Required Study 2 Analyses

Most Recent Update: 2022-12-15 12:21:14.

Once you have identified an acceptable data set, you will produce a report that demonstrates that you have accomplished the following:

Identify a quantitative outcome.
- For purposes of this project, we will require your quantitative outcome to contain more than 15 unique values.
Identify a key predictor (which may be either quantitative or categorical.)
- If the key predictor is categorical, it must have 3-6 categories, and each category must contain at least 30 observations.
Identify 3-8 other predictors of your outcome (demonstrating that either your key predictor or at least one of the “other” predictors is multi-categorical with 3-6 categories.)
Define a research question related to how effectively your key predictor predicts your quantitative outcome, while (possibly) adjusting for the other predictors.
Steps 1-3 will yield a set of 6-11 variables (an outcome, a key predictor, 3-8 other predictors, and a subject identifier). Use those selections to create your analytic data set.
- You must have between (500 and 7,500 observations if you’re using NHANES; 250 and 10,000 observations if not using NHANES) with complete data on all 6-11 variables included in your Study 2 analytic tibble. No other variables should be included in your Study 2 analytic tibble.
Clean the data in R, and this includes the creation of appropriately labeled (and if necessary, collapsed) factors for all categorical variables, and the investigation and decision-making regarding missing values, numbers of unique values and impossible values.
Use Hmisc::describe or mosaic::favstats or a similar tool to provide useful numerical summaries for all data you will study, after all cleaning, so that these results describe the exact variables you will be modeling in the remaining work.
Partition the clean data into a model development (also called a model training) sample (60-80% of the data) and a model testing (also called a model validation) sample (the remaining 20-40%) using the approach recommended in the data .
- Suppose you had a tibble called original_data which identified its subjects with a subjID variable, and you wanted to place 75% of your data for development into training_sample and the rest into test_sample. You could do that with the following code…

library(tidyverse)

set.seed(431) # pick a different seed than this

training_sample <- original_data %>% 
    slice_sample(., prop = 0.75)

test_sample <- 
    anti_join(original_data, training_sample, by = "subjID")
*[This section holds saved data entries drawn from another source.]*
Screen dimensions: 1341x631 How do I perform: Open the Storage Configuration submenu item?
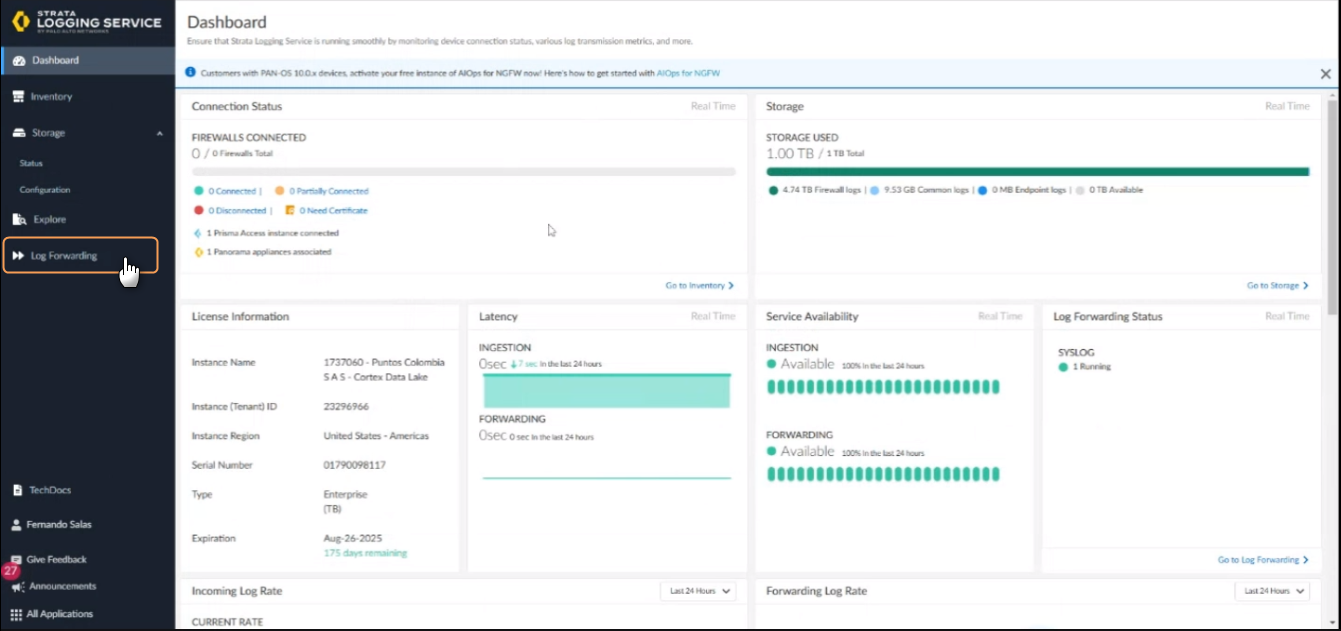click(x=45, y=190)
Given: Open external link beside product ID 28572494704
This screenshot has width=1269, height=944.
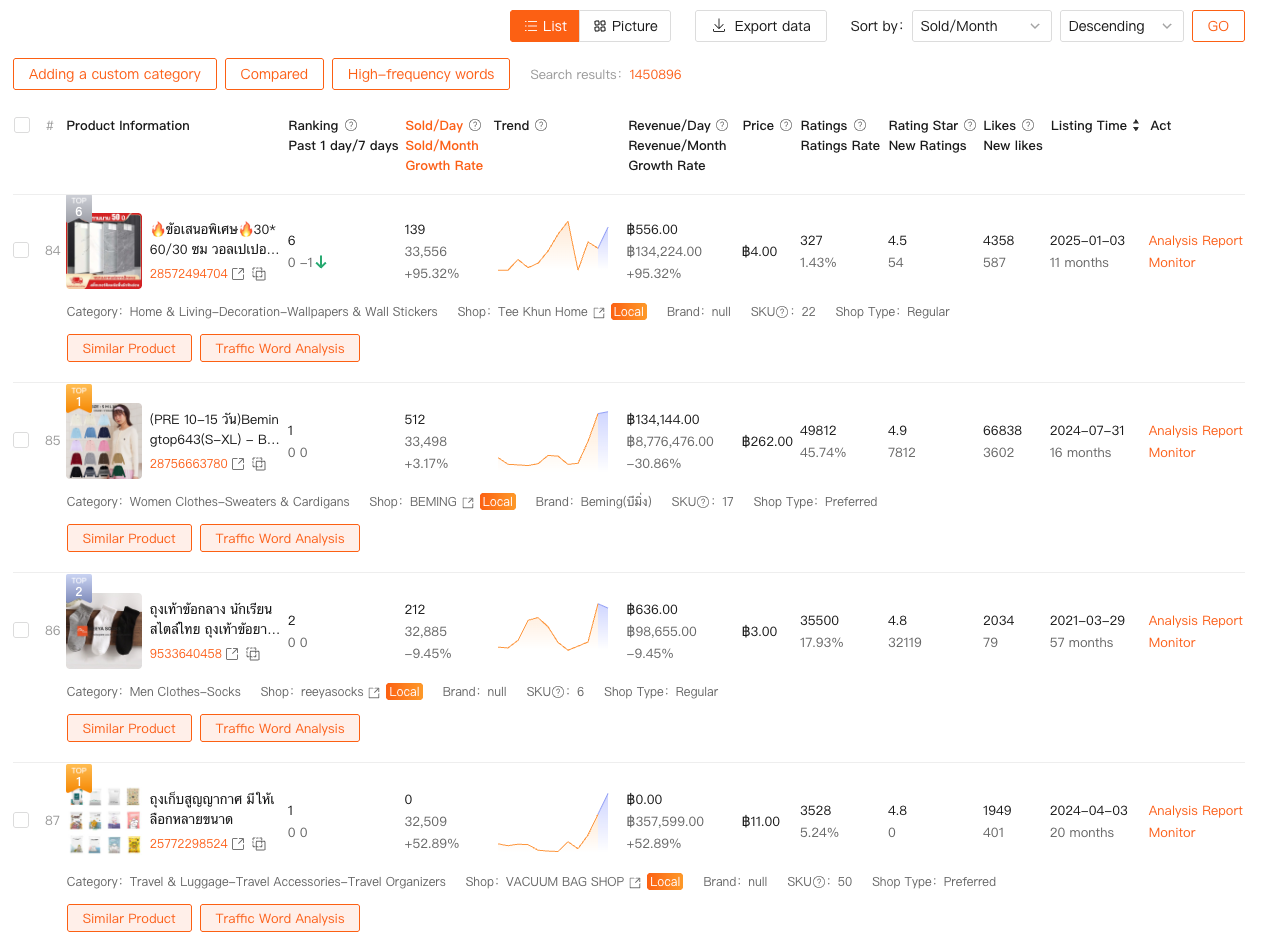Looking at the screenshot, I should point(238,274).
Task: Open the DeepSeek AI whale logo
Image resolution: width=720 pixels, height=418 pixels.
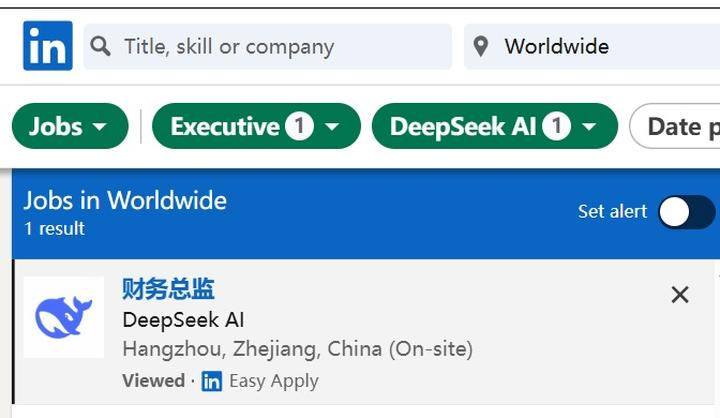Action: [x=64, y=317]
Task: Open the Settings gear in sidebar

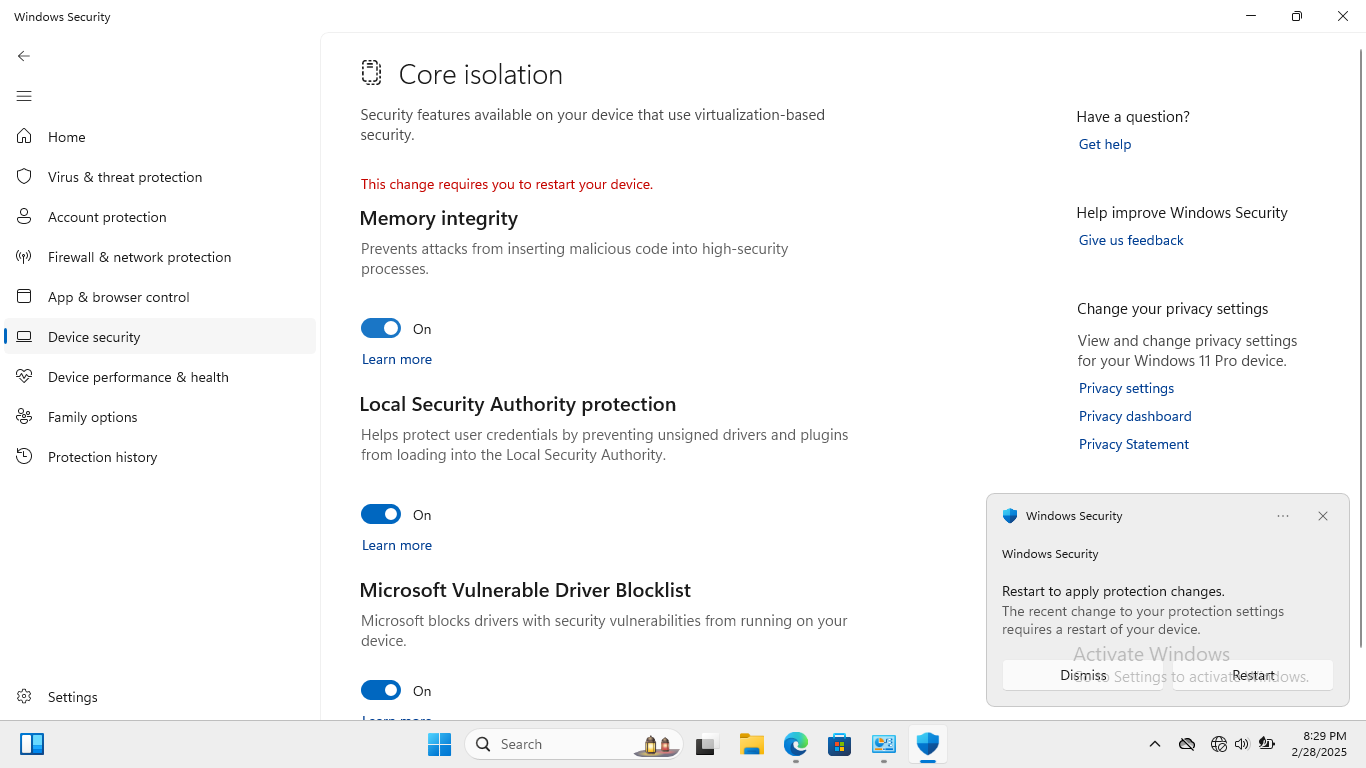Action: coord(24,697)
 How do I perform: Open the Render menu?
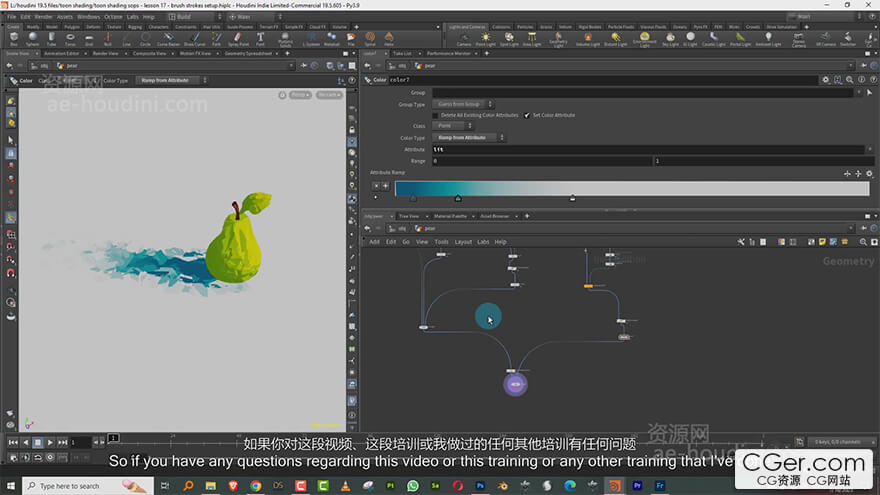(x=46, y=17)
Provide appropriate, well-labeled visualizations of your outcome, and investigate potential transformations of that outcome for the purpose of fitting regression models in a useful way. Whatever transformation (including no transformation at all) should be used for the steps that follow.
Produce two competitive models for predicting your outcome using your data that provide evidence regarding your research question.
- One of these models should be the full model with all candidate predictors included.
- Your other model should be a well-motivated subset of your full model, that at least includes the key predictor. The naive strategy of using as your subset the key predictor alone is 100% appropriate.
Assess the performance of your two models (full model or subset) and come to a conclusion about which is better. This assessment should includes both in-sample (predictive performance and adherence to assumptions) and holdout sample (predictive quality) assessments. Be sure to attend to back-transformation properly should that be necessary, in evaluating the quality of predictions.
Use the results of the model you chose to answer your research question, and then describe the limitations of this study and next steps you would like to pursue.